Another factor contributing to delayed implementation was the relatively new and vaguely defined collaboration and communication channels between MODHIP and the NCDC. This hampered prompt access to technical support needed at the initial stages of response, especially in the activation and integration of military testing laboratories into the national COVID-19 laboratory network. We recommend strengthening this collaboration by establishing an appropriate engagement framework between the 2 institutions before the next outbreak. Collaborations between militaries and civilian organizations at various levels are important in the prevention and control of infectious diseases and are best performed before the onset of an outbreak or epidemic. 10
A final challenge that may have affected the response was PHEOC's narrow scope of responsibilities. In addition to core public health disciplines, other relevant sectors should also be included; for example, the engineering corps of other militaries worldwide play a prominent role in supporting the quick setup of temporary field hospitals for enhanced case management capacity. 31 Future response efforts should also explore the possibility of including military religious leaders to provide community engagement, risk communication, infodemic management, and psychosocial support for affected troops and their families. These nonmedical stakeholders are critical to a successful response and their lack of involvement in PHEOC was a key lesson learned in this first attempt at implementing the incident management system structure in military public health response.
Conclusion
The role of military health systems in population health is poorly understood. In this article, we describe the structure and functional response of the Nigerian military during the COVID-19 pandemic. We underscore the important roles the military can play in public health emergency preparedness and response in support of the national effort. In addition, we highlight the need for multisectoral and multinational collaborations in pandemic response. The COVID-19 pandemic has presented a landmark moment in defining the roles of militaries in public health. Militaries offer strengthened human resources, a rigid command structure, and immense logistic capabilities. In addition, they are deployable at short notice, a vital factor in responding to an emerging health crisis.
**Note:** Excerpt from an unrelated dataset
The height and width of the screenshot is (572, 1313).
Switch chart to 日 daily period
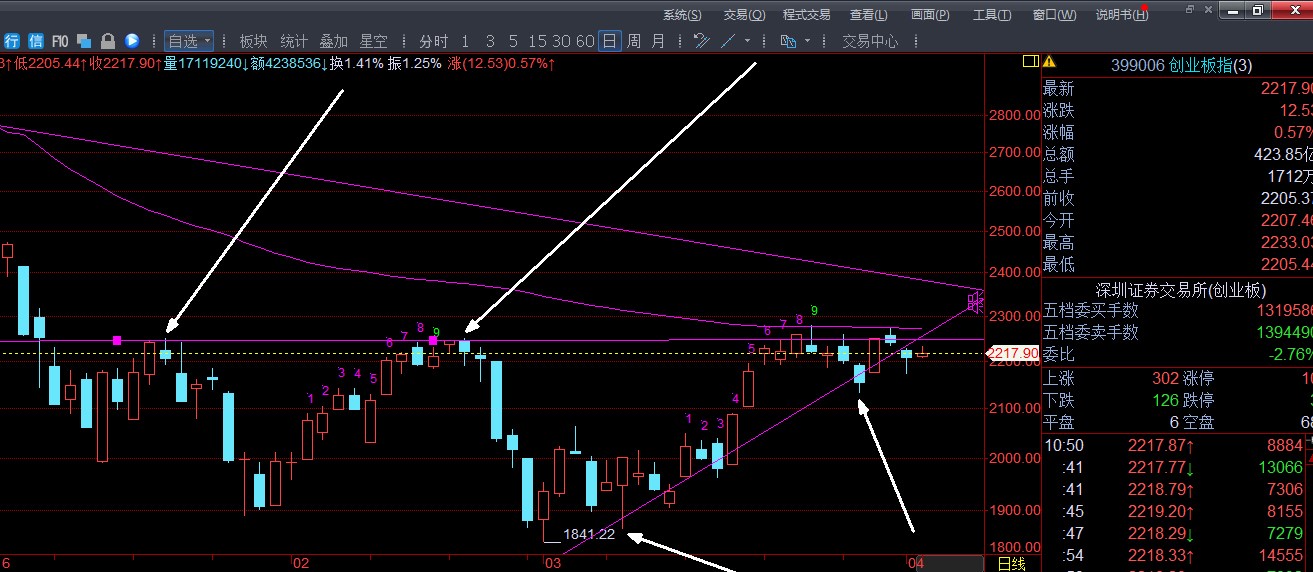(x=609, y=41)
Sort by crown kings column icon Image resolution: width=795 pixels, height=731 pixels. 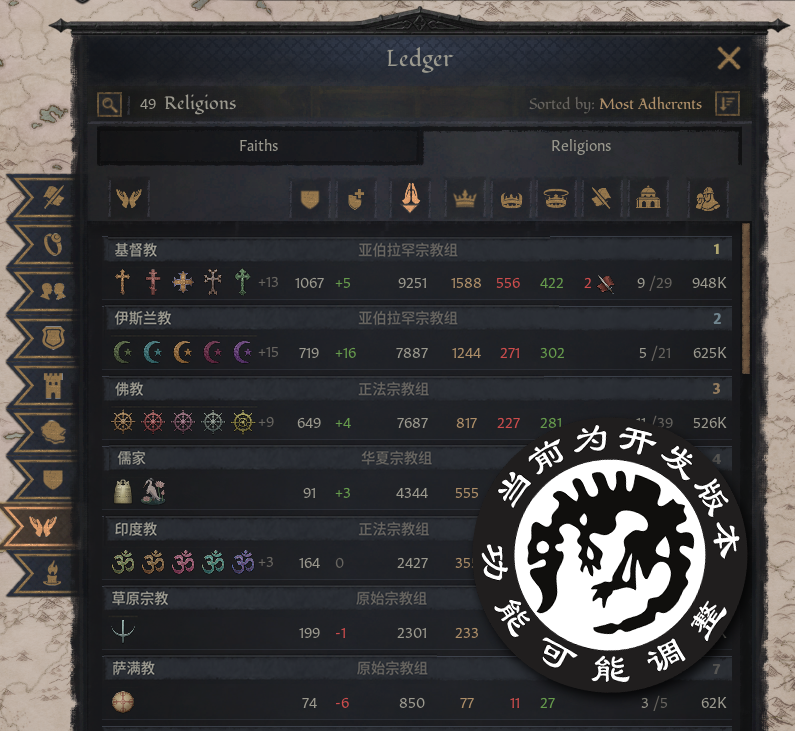point(464,198)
The attempt to draw on this largely untapped resource by setting up a military PHEOC in Nigeria has been commendable. The Nigeria military response presents a model that can be improved upon and sustained as a readily available rapid response option in managing future public health threats. In addition to demonstrable achievements, the experience has also revealed gaps and challenges. Next steps required to strengthen this novel idea include developing a multidisciplinary military public health response plan, further strengthening capacity within the military, engaging with key stakeholders in the armed forces to ensure buy-in and ownership, making emergency funds available at all times, adopting a much wider multisectoral representation, and strengthening linkages with civilian institutions.